NOTE SPECIAL TIME and PLACE:

January 26, Tuesday 12:00, Room 570, Education Building

Applying procedural representations to problems in geometric computing

Lecturer : Iddo Hanniel

Lecturer homepage : http://sites.google.com/site/iddohan/

Affiliation : Solidworks Corp.


Abstract:

In this talk I will present several problems I have been working on in geometric modeling, computational geometry and computer graphics. The first problem is the construction, under the exact computation paradigm, of arrangements of Bezier curves. The second is the computation of Voronoi cells of free-form curves and the third is the visualization of solid models using the graphics processing unit (GPU).

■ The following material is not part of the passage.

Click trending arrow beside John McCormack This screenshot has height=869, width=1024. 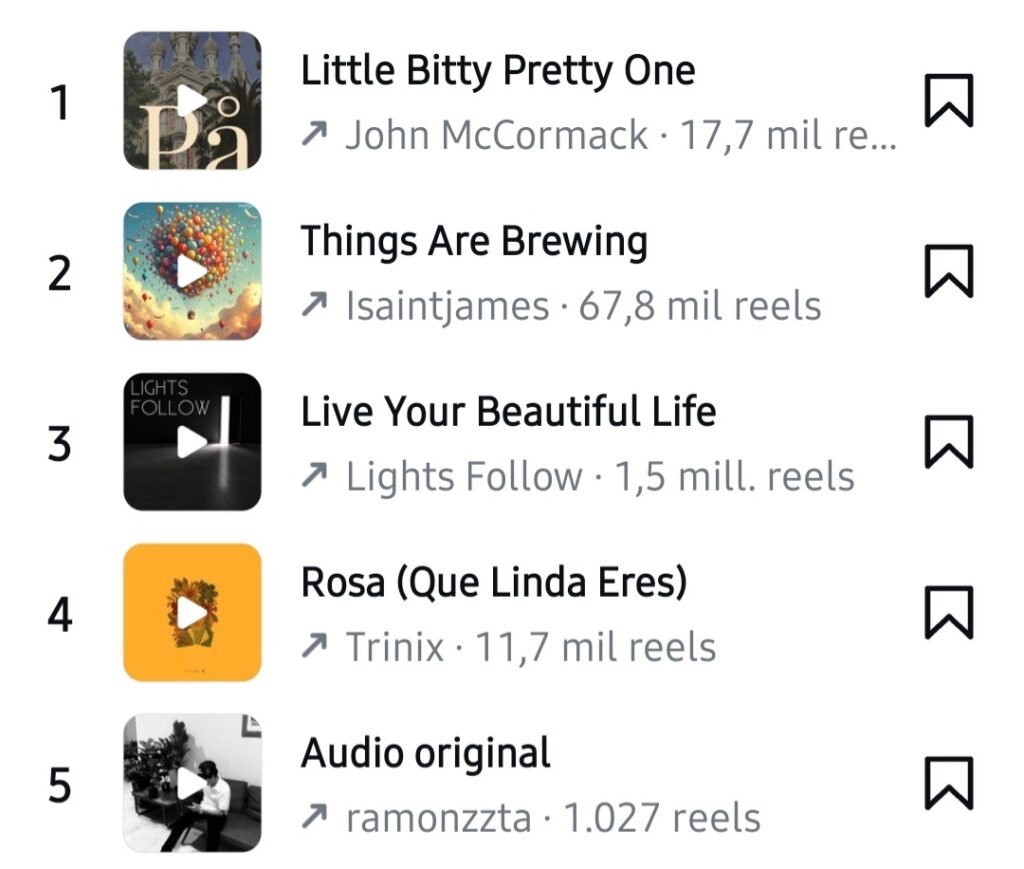pos(315,135)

The common theme in these problems is that they contain geometric constructions, which either cannot be represented using their standard geometric representation or computing them is too expensive. Previous methods for attacking these problems typically use approximations, either of the input or of the problematic geometric constructions. Our methods, on the other hand, use procedural representations, which enable to answer a set of queries that are sufficient for solving the problem at hand.

In arrangements of Bezier curves, we represent intersection vertices with references to intersecting curves, and to bounding polygons. This enables us to avoid the prohibitive running times incurred by exact algebraic arithmetic.

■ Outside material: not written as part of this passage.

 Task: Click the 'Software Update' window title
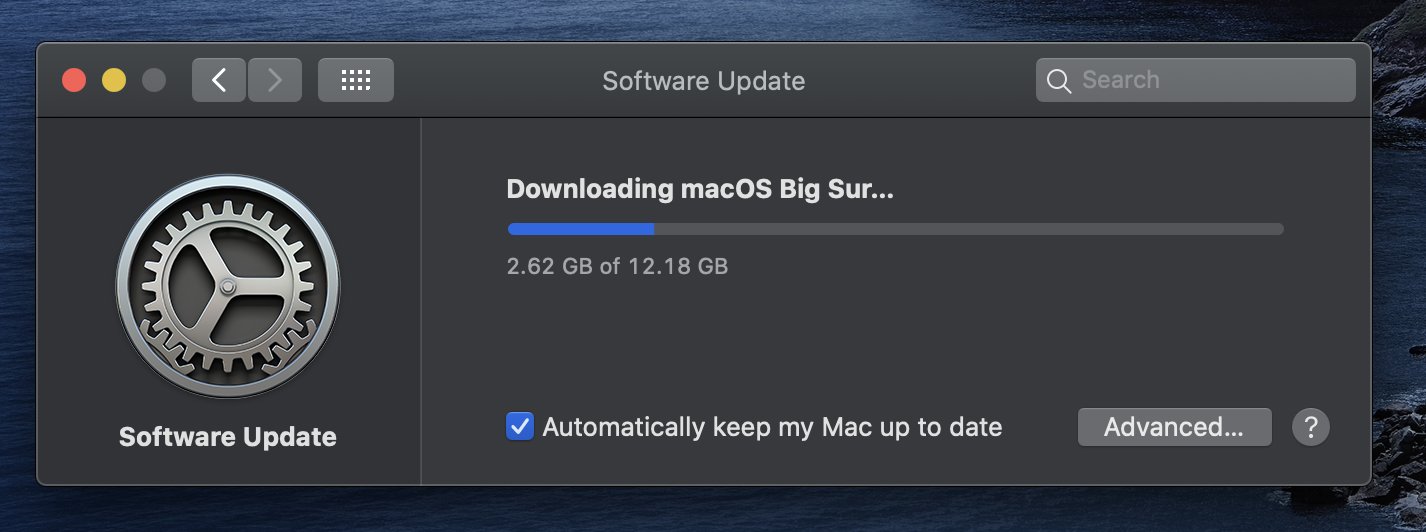pos(703,81)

In the computation of Voronoi cells of free-form curves, the bisector curves cannot be represented in standard (Bezier or B-spline) form. Instead we use a representation based on an implicit function in the curves parametric domain combined with a mapping to the Euclidean plane. Using this representation we can answer the queries required to compute the lower envelope of the bisector distance functions and thus compute the boundary of the Voronoi cell.

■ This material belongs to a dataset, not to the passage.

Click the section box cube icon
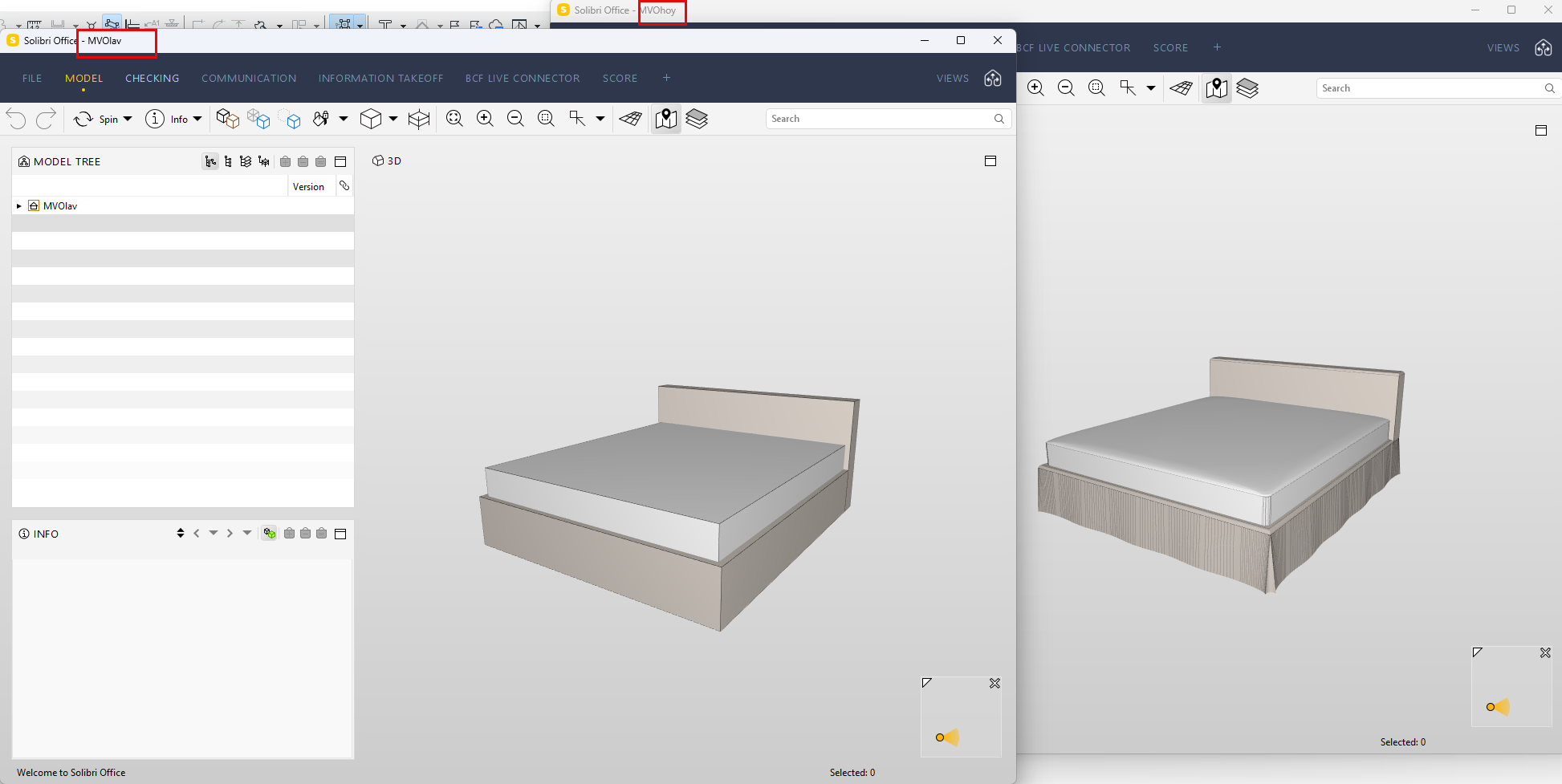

When rendering solid models using the GPU, a common problem is the appearance of cracks between faces in the model visualization. These are a result of the non-exact representation of trimming curves in the model. Using a representation that stores references to intersecting surfaces we are able to avoid these cracks and render a smooth water tight model. This work is part of an ongoing project.

In my talk, I will present the different problems and how applying procedural representations helps in their computation. I will also present other problems for which I believe applying such representations can be useful.

The work described in this talk was done in collaboration with Gershon Elber, Ron Wein, Kirk Haller and others.